I noticed this when running StrongSwan within macvlan networks with Docker, on
ArchLinux, on this nic: 82599ES 10-Gigabit SFI/SFP+ Network Connection. The
connection is getting established and the packages are sent through the tunnel,
but if the IPsec server has some form of NAT (masquerade or SNAT), packages
don't get pushed out the 10 GbE device. This can be seen with `tcpdump -n -e -i
interface icmp`:
21:51:17.575688 84:b5:9c:c5:77:00 > 02:42:8b:1c:d9:43, ethertype IPv4 (0x0800),
length 98: 10.201.0.1 > 9.9.9.9: ICMP echo request, id 10752, seq 1, length 64
21:51:17.575717 02:42:8b:1c:d9:43 > 84:b5:9c:c5:77:00, ethertype IPv4 (0x0800),
length 98: 139.28.217.67 > 9.9.9.9: ICMP echo request, id 10752, seq 1, length
64
## Here a reply should be seen, but there is none. On further inspection we
determined that packages are not sent out the interface, even if NAT can be
seen in the tcpdump.

The solution to make IPsec work was to recompile the kernel without
CONFIG_IXGBE_IPSEC (which is currently "y" by default on multiple
distributions, so we can expect this problem to appear in the future).
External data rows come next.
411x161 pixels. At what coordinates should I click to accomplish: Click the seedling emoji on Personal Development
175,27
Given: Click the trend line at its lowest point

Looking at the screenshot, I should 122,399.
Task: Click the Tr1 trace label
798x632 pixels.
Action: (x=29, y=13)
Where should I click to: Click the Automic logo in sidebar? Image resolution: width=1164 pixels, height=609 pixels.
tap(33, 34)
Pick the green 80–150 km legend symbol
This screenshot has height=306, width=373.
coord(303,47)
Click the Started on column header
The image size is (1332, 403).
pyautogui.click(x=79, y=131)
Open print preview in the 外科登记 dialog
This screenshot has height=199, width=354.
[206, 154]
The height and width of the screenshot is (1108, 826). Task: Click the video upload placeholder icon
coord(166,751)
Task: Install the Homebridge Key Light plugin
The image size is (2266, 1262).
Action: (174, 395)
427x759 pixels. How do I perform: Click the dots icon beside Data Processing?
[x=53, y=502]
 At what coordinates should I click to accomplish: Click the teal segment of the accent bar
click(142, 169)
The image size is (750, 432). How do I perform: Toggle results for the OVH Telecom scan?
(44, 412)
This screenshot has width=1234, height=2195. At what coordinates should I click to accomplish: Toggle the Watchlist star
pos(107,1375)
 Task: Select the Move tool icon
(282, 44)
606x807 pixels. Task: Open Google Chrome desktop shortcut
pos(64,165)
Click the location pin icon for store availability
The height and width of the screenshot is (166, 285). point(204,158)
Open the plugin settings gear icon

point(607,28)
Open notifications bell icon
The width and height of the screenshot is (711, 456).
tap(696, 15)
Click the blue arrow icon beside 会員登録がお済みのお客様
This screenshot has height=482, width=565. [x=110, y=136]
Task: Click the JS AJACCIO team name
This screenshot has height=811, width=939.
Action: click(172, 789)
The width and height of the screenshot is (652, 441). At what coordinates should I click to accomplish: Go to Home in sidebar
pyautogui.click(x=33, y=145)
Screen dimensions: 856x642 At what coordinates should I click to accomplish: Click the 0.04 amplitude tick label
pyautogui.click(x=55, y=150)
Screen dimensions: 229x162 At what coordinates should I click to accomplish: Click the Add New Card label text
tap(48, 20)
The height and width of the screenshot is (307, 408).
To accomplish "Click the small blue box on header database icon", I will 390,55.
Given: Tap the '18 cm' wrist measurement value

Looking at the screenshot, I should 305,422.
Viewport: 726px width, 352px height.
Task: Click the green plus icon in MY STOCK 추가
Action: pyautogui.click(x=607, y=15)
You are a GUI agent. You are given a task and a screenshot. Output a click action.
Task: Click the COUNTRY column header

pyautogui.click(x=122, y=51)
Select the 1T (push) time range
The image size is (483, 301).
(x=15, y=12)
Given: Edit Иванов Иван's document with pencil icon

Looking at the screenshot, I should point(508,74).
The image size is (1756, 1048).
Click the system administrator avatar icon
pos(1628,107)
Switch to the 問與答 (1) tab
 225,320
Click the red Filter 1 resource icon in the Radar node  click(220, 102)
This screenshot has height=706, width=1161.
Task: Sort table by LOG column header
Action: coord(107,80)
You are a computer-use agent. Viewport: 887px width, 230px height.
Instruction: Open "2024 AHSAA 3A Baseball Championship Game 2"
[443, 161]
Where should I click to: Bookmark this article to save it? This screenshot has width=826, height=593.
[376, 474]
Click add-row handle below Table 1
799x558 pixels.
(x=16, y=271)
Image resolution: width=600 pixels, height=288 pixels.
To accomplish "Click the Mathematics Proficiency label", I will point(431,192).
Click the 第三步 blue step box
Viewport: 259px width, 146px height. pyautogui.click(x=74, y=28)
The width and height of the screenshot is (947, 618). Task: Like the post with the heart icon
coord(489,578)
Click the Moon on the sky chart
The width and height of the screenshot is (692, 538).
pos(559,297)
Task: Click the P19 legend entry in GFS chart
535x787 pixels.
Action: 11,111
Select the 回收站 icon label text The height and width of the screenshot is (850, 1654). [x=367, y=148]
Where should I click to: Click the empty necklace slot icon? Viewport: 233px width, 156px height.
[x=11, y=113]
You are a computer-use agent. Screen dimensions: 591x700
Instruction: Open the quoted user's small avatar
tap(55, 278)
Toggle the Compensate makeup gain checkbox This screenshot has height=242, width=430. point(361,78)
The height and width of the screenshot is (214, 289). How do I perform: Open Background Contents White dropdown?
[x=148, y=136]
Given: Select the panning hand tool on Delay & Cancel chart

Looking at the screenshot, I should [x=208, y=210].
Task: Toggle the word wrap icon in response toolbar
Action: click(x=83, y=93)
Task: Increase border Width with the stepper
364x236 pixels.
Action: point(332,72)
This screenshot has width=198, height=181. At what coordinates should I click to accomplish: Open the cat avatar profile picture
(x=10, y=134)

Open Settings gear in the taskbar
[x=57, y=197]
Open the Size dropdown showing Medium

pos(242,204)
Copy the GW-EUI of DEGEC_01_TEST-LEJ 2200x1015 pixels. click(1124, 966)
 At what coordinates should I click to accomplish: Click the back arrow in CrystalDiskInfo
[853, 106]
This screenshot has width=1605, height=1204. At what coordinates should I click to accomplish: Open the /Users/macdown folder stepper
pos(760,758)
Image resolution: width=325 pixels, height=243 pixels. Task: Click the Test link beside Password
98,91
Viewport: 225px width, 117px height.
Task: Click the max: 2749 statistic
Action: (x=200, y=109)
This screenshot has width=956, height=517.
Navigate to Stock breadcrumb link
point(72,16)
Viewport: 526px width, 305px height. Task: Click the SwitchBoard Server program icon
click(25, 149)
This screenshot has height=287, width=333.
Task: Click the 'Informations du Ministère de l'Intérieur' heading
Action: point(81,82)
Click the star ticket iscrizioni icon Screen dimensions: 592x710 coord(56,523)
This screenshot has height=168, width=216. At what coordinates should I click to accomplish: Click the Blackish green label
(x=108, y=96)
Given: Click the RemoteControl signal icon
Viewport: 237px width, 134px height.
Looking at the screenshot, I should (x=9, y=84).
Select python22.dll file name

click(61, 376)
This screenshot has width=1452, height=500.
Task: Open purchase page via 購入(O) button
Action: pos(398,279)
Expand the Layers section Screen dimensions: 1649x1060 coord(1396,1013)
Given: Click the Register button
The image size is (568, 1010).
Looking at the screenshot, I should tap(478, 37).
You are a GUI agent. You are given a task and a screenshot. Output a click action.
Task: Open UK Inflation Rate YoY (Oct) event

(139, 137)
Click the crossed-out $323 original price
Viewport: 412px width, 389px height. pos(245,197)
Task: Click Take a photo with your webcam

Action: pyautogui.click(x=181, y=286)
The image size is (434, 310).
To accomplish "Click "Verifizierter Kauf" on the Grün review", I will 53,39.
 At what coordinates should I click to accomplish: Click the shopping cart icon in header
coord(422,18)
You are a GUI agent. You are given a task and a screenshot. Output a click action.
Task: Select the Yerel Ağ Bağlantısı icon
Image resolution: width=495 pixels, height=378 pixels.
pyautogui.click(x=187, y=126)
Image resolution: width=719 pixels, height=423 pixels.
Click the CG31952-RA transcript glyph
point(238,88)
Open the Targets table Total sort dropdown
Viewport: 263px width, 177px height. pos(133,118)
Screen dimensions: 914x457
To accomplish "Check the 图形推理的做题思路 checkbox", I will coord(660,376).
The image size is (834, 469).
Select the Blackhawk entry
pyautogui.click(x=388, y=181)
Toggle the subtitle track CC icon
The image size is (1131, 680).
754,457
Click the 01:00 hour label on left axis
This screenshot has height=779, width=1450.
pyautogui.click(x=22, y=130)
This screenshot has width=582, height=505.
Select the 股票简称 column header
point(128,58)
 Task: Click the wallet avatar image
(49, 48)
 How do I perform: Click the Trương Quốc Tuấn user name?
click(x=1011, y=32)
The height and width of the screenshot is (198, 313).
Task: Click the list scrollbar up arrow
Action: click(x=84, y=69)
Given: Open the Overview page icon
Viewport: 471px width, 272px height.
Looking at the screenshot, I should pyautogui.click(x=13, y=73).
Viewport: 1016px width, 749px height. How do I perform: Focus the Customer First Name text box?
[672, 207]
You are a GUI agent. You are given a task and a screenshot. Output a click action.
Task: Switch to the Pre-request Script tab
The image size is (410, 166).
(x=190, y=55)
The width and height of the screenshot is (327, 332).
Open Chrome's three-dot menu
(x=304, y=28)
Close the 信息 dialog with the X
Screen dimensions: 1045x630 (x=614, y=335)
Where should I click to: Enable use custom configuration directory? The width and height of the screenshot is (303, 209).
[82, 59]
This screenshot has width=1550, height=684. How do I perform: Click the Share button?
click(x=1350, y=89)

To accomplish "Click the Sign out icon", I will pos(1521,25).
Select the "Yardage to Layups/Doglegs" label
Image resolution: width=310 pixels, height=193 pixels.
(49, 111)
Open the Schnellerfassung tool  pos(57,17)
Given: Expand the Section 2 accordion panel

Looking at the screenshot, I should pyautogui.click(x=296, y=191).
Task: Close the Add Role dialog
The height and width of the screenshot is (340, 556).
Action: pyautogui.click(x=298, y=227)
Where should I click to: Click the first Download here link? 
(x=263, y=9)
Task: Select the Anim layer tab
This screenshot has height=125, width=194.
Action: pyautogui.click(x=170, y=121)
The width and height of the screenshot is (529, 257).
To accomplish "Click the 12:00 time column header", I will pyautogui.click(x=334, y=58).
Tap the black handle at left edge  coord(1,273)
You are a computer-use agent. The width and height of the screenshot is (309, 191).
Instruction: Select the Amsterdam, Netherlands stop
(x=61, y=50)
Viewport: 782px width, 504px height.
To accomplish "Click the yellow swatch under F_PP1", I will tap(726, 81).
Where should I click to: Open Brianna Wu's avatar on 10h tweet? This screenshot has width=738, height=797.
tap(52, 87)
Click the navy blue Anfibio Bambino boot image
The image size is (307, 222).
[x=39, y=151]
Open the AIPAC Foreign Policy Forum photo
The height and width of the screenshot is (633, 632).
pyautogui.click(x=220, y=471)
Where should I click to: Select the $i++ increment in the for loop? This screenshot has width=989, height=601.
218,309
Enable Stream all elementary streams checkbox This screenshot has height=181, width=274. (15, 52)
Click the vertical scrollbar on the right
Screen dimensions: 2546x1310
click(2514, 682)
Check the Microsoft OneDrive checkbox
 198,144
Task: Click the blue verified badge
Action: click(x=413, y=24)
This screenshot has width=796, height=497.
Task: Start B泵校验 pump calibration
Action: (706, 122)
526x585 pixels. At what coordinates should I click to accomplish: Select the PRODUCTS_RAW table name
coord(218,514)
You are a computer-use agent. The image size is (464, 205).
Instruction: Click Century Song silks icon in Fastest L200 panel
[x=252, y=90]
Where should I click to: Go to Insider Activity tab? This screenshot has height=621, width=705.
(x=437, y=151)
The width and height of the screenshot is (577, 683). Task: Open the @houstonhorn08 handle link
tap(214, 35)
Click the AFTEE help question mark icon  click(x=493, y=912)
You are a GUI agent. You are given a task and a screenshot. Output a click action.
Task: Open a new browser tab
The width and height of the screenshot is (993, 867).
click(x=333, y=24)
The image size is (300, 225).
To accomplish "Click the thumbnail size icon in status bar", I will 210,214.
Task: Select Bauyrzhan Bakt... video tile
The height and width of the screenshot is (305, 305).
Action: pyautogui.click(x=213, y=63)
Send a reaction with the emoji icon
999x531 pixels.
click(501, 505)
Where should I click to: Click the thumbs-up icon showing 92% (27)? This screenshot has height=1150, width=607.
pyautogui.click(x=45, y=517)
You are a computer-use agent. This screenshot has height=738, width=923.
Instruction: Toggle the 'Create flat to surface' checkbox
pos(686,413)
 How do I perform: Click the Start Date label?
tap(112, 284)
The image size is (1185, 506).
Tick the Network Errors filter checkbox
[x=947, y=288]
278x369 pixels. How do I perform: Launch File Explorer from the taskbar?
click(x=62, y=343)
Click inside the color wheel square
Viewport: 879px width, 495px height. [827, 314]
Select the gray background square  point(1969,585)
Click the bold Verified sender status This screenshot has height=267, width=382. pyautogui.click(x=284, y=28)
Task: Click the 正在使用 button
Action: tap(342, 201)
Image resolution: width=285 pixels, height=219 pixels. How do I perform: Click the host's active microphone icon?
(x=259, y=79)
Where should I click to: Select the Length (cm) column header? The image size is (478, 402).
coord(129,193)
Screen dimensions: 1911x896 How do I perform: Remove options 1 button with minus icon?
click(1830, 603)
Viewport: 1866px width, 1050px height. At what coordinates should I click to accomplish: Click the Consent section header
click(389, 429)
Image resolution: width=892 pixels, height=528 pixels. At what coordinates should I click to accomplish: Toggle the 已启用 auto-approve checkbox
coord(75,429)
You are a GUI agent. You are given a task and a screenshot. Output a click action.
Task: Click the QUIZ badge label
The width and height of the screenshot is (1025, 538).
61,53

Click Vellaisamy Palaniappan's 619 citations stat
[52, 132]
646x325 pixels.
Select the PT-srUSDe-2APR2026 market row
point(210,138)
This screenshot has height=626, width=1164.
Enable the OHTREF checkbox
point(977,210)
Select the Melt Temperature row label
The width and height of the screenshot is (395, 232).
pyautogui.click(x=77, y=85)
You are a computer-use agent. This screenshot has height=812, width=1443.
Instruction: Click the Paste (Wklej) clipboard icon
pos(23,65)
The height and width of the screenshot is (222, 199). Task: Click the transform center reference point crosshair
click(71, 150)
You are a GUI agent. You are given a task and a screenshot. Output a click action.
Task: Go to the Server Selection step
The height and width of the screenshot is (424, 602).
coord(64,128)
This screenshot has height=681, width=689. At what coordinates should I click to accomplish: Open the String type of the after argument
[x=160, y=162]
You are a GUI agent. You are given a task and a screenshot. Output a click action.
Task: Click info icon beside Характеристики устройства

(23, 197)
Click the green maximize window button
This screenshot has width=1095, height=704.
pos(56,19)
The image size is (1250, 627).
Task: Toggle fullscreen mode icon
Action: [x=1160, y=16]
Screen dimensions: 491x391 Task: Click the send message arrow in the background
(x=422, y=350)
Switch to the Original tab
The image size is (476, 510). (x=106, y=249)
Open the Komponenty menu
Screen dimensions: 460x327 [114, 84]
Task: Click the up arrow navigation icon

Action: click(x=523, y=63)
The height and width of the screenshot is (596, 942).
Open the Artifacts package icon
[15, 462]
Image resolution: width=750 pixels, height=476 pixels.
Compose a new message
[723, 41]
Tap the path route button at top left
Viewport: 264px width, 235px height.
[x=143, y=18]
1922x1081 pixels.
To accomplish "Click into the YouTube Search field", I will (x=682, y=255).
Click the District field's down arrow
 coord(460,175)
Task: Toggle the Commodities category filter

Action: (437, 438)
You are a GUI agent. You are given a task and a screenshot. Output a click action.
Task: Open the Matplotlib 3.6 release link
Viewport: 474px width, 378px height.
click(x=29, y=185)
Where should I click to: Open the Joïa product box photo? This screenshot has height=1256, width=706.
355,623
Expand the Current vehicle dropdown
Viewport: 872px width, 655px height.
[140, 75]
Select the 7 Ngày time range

After
this, NAT works for the IPsec connection and ICMP reply can be seen with
tcpdump on the interface:
84:b5:9c:c5:77:00 > 02:42:8b:1c:d9:43, ethertype IPv4 (0x0800), length 98:
10.201.0.1 > 9.9.9.9: ICMP echo request, id 10752, seq 1, length 64
02:42:8b:1c:d9:43 > 84:b5:9c:c5:77:00, ethertype IPv4 (0x0800), length 98:
139.28.217.67 > 9.9.9.9: ICMP echo request, id 10752, seq 1, length 64
84:b5:9c:c5:77:00 > 02:42:8b:1c:d9:43, ethertype IPv4 (0x0800), length 98:
9.9.9.9 > 139.28.217.67: ICMP echo reply, id 10752, seq 1, length 64

Steps to reproduce
1. create an IPsec connection, without HW offload (StrongSwan has it off by
default, and it can also assign VIPs)
2. add masquerade for the VIPs, to go out the IXGBE nic.
3. tcpdump on the server and ping from the client

If I can help in any way on this case, please let me know.